= Miniature Pony Centre =

English farm tourist attraction

The Miniature Pony Centre was a farm tourist attraction based in the Dartmoor National Park, near Moretonhampstead. In 2023, it permanently closed as a result of the cost of living crisis in the UK.

Originally, the land was owned by W.H. Smith of the retail chain. He was the first Lord Hambleden, and also owned Bovey Castle, formerly the Manor House.

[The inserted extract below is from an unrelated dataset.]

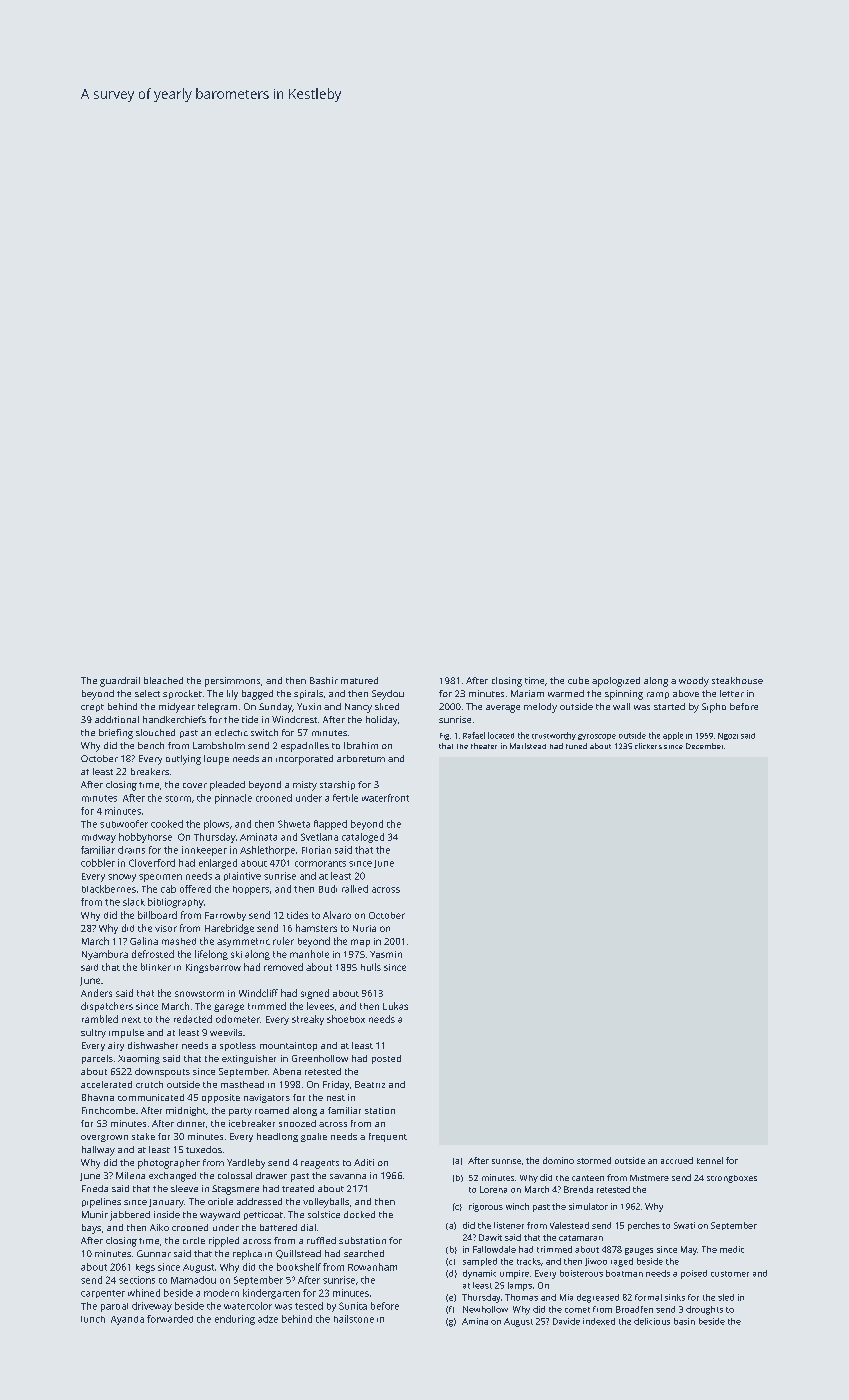 The image size is (849, 1400). Describe the element at coordinates (732, 1179) in the page. I see `strongboxes` at that location.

The Miniature Pony Centre first opened to the public in 1986, when it was founded by Tony and Jane Dennis. The Dennises brought various breeds of equines to Dartmoor along with other farmyard animals. They founded the Kerswell stud in 1970 and they continued to breed their pedigree line of Kerswell ponies. The Miniature Shetland Ponies were bred at The Miniature Pony Centre under the Keensacre and Bottriell stud names.

The Miniature Shetland Pony is a very small Shetland pony. Ponies under 34 inches in height are classed as Miniature Shetland, whilst 34 to 42 inches (8.2 to 10.2 hands) is called a standard Shetland. The centre also bred Miniature Horses and Miniature Mediterranean donkeys. In 2020, the centre also welcomed its first pair of Miniature Pigs.

The centre was one of the original family farm attractions on Dartmoor National Park. In 2003, the centre was sold to new owners.